Los chamarileros de la tele y la moda nos venden la nostalgia de otro tiempo. El siglo XX era un repaso de sí mismo, donde el futuro era una recreación impregnada de polvo y óxido. En el XXI lo vintage se ha vuelto una nota camp en nuestras vidas de Instagram. Las primeras obras de arte digitales y el primer tweet de la historia se venden por miles y miles de dólares. También son unos y ceros. Todo el siglo XXI se dispone en una yuxtaposición de guarismos, sencillas combinaciones binarias con infinitos significados. Solo la mierda se conserva intacta y real, tan sólida como un viejo ladrillo de barro que el tiempo le otorgará un significado arqueológico de aquello que un día llamamos humanidad. Los jóvenes historiadores han recuperado a La Pasionaria en el siglo XXI. Diego Díaz, mayormente, como un inesperado Vázquez Montalbán de este siglo, rastrea su vida. Entonces, la vida era sólida. Hoy la vida es espectral.

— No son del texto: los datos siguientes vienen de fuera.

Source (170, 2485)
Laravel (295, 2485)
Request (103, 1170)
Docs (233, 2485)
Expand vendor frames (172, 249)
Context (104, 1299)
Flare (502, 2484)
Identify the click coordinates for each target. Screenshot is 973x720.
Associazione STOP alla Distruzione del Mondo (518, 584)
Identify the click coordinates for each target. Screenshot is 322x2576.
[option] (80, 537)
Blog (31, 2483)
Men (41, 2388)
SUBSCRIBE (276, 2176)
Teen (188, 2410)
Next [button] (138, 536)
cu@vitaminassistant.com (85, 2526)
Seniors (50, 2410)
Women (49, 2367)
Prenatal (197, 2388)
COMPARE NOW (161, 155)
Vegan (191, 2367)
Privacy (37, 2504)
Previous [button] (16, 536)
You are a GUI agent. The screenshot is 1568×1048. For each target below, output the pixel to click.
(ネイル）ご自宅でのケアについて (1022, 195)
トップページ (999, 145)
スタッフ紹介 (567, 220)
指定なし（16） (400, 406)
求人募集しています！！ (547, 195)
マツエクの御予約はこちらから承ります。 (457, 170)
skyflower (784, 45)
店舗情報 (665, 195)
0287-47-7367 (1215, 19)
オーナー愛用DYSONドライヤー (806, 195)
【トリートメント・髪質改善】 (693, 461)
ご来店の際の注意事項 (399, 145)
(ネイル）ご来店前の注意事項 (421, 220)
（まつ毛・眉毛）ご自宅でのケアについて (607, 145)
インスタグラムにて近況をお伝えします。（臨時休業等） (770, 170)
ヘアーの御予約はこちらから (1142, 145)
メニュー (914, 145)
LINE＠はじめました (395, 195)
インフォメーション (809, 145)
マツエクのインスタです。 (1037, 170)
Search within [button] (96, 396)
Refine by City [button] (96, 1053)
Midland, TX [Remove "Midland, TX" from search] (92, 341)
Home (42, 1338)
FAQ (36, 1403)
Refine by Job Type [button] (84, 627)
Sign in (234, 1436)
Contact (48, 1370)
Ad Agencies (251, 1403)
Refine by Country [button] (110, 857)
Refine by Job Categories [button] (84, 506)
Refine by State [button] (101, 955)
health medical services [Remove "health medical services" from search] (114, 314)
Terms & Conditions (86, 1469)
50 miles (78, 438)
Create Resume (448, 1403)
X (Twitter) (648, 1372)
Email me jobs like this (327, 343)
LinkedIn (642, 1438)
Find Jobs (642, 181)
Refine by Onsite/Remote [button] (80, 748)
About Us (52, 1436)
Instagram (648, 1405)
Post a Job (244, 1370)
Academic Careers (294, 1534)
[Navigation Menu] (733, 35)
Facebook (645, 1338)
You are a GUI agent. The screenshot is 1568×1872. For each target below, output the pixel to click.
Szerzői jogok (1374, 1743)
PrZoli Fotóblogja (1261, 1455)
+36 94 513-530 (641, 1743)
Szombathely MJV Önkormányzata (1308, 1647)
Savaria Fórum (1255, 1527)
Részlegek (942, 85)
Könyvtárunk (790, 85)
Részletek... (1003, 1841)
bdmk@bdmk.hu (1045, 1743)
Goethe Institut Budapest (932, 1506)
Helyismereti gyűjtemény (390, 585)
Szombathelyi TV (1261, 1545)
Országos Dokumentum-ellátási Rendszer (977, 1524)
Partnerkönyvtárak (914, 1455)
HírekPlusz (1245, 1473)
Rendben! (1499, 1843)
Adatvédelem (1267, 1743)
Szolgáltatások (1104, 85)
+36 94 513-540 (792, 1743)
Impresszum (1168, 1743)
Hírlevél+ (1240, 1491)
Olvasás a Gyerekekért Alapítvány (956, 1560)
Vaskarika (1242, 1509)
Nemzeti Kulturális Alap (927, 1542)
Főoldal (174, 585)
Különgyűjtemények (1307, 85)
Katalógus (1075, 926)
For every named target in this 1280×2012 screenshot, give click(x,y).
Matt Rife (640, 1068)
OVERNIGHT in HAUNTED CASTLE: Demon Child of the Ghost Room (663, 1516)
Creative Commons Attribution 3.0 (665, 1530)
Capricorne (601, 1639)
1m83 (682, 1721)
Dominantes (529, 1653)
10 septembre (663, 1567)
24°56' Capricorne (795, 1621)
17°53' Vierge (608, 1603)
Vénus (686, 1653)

Así como a los cuarenta uno comienza a pensar, entre la anestesia y las oraciones, que ha pasado ya media vida y que la hemos dejado abandonada en el contenedor de una clínica abortiva, así se está sintiendo ahora, colectivamente, planetariamente, que en estos dos años de pandemia hemos perdido la novia, el siglo y la cartera, o lo que es peor, nos los han robado sin darnos cuenta. El siglo, que venía triunfal y apocalíptico como un Titanic cromado en oro. Primero fue el efecto dos mil, anticipando apagones, hambrunas, guerras. Después llegó Osama y la guerra del mundo libre más allá del desierto y la montaña. Le siguió la mayor crisis económica desde el crac del 29, con toda la poética del dealer recogiendo su vida en una caja. Cada lustro del siglo XXI es como un siglo entero, con su imaginería, con su crimen, su aniquilación, su piedad. Mientras tanto, compramos libros, vinilos y vacunas para diferir el transcurso de la vida. Vamos a conciertos, fiestas, islas, para acumular en el móvil el capital de las experiencias que justifiquen una fotografía. Es nuestra propia existencia la que compramos para conservarla en la repisa de una estantería.
Enero, entre tanques y legiones bajo la nieve, nos hace sentir que hemos perdido la vida, aunque acabe de empezar. Padecemos la conciencia heredada de habitar el futuro, en vísperas de una guerra, sin conciencia del siglo. Josep Borrell ha dicho que Europa está en peligro. Borrell es el hombre menguante de la política europea. Su inteligencia no se compadece de su fuerza. Se hace grande en Madrid y diminuto en Bruselas. Será quizá que este siglo nació muerto y ahora queremos resucitarlo con dinero, criptomonedas, la última religión del tiempo y la devastación de una guerra.
“Moscú sigue siendo la Bizancio soviética, inalterable ante las amenazas de Biden y toda la industria bélica de la OTAN”
El pánico del siglo XXI se parece bastante al del XX. Nuestro Ministro de Asuntos Exteriores se refirió ayer a Putin como una amenaza rusa para lograr el apoyo de los partidos en el Congreso, mientras una fragata española, la Blas de Lezo, hace maniobras en el Mar Negro. España, agotada la épica de la guerra civil, acude a la épica de su Imperio. Pero la épica hoy está en los informativos de Televisión Española, que nos ofrece los mejores planos de una guerra que no acaba de arrancar, en pleno trajín de la diplomacia. Con la voz y los textos de Víctor García Guerrero, seguimos los pasos del último soldado en la última trinchera, como en una peli de Kubrick, mientras el espionaje, en los ojos de un dron, vomita imágenes con la mirada judaica de Dios. Ucrania es un campo de batalla, una idea antes que un territorio definido en un mapa. Moscú sigue siendo la Bizancio soviética, inalterable ante las amenazas de Biden y toda la industria bélica de la OTAN. Creímos que nunca habría guerra de bloques porque la aniquilación nuclear de unos y otros, o sea, la aniquilación de unos y ceros, era la mejor arma evasiva contra la guerra. Pero no, como todo en este siglo, fue tan solo un error.